Avrasya Staretejik Araştırmalar Merkezi ve Michigan Üniversitesi’nin
birlikte düzenlediği “3’üncü Uluslararası Avrasya Konferansı”nın öğleden
önceki bölümünde eski Cumhurbaşkanı Süleyman Demirel, Mehmet S. Erol,
Ersel Aydınlı ve Graham Fuller’i dinledik.
Bütün konuşmacıların üzerinde durduğu kavram “Radikal İslâm” oldu!
Demirel, Nazarbayev’in “Önümüzdeki 10 yıl” adlı kitabına da atıfta
bulunarak, Orta Asya’daki tehditleri, “terörizm, ayrılıkçı eğilimler ve
ekstremizm” olarak sıraladı...
Nazarbayev’in de İslâm radikalizminden çekindiğini söyledi.
Mehmet S. Erol, konuşmasına Radikal İslam’ın Özbekistan İslâm Hareketi
ve Hizbul Tahrir olarak Fergana Vaidisi’nde yapılandığını ve bu bölgenin
Orta Asya’nın Bekaa Vadisi’ne dönebileceğini anlattı! Erol, Orta Asya’da
ara verilen oyunun muhalif ve milliyetçi hareketlerin de yükselmesiyle
daha şiddetli bir şekilde devam edeceğini söyledi! Ersel Aydınlı, “ABD,
terörizmle savaşı, polis gücüyle, istihbarat gücüyle kıramayacağını
bilmeli...
Orta Asya’daki devletlerin yeniden yapılandırılması gerekir. Çünkü
terörizm oralarda yuvalanıyor” dedi.
Aydınlı, ABD’nin belirli eğiliminin Radikal İslam’ı 21’inci yüzyılın
tehdidi olarak algıladığını ve bu yüzden yeni bir yeşil kuşak
yaratırken, açık yeşili koyu yeşile tercih ettiğini de belirtti!
Graham Fuller ise Orta Asya’da olup bitenleri ABD, Çin ve Rusya’nın
rekabeti çerçevesinde değerlendirmeye çalıştı...
Fuller, 11 Eylül’den sonra bütün bölge devletlerinde otoriter
eğilimlerin arttığını, Avrupa’nın, özellikle Fransa ve Almanya’nın da
alternatif bir güç oluşturmaya çalıştığını, Afganistan ve Pakistan’ın
çok tehlikeli bir süreçten geçtiğini, çünkü siyasi İslâm’ın camiler
üzerinden hareket ettiğini söyledi.
Rusya üzerinden Fransa ve Almanya’nın iki kutuplu bir dünya
oluşturabileceğini belirten Fuller, “Türkiye’yi tebrik ediyorum.
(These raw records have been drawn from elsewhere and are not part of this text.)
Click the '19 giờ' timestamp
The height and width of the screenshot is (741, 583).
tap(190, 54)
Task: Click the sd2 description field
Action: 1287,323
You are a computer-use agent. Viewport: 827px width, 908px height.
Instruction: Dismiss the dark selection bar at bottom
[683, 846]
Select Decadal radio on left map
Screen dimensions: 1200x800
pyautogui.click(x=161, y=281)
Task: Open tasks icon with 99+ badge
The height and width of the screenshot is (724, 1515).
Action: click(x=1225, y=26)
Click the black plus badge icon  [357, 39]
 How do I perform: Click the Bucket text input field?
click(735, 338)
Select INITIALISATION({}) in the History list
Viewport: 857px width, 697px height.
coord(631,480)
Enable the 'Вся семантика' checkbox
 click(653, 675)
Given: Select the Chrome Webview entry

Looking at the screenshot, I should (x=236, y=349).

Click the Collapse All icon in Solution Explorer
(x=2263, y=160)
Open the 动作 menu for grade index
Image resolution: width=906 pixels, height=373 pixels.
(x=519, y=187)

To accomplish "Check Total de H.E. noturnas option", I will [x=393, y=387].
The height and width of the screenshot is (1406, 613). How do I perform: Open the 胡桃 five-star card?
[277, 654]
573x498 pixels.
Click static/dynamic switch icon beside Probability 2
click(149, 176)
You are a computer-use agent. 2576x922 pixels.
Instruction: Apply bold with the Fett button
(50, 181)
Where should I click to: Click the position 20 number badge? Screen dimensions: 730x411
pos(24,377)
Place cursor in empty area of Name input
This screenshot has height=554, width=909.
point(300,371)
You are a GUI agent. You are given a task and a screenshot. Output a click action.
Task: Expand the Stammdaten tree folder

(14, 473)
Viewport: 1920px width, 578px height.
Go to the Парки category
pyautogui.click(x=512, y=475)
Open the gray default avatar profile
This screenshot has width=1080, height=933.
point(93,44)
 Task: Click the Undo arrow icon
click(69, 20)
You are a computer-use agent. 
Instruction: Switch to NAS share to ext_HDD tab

Çünkü Radikal İslâm’ın problem olmadığı tek ülkesiniz. İslâm’ı hükümete
dahil ederek, bir şekilde meseleyi çözüyorsunuz. Yine Washington’a hayır
diyebildiğiniz için, ahlâki bir güce sahip olduğunuzu da gösterdiniz.
Arap ülkelerini dolaştım, ABD’nin küresel hegemonyasını reddetme
eğiliminize ve ‘hayır’ınıza büyük saygı duyuyorlar” dedi.
Konuşmalar özetle böyle...
Tartışma bölümünde bu defa söz almadım. Daha henüz sabrım taşmadı.
Oturum Başkanı da Gündüz Aktan’dı...
Fakat, konuşsaydım şunları söyleyecektim: Evet, bir Radikal İslâm’dan söz
edilebilir. Fakat neden Taliban ve El Kaide’yi ABD, İngiltere, İsrail,
Suudi Arabistan ve Pakistan’ın birlikte örgütlediğini unutuyoruz?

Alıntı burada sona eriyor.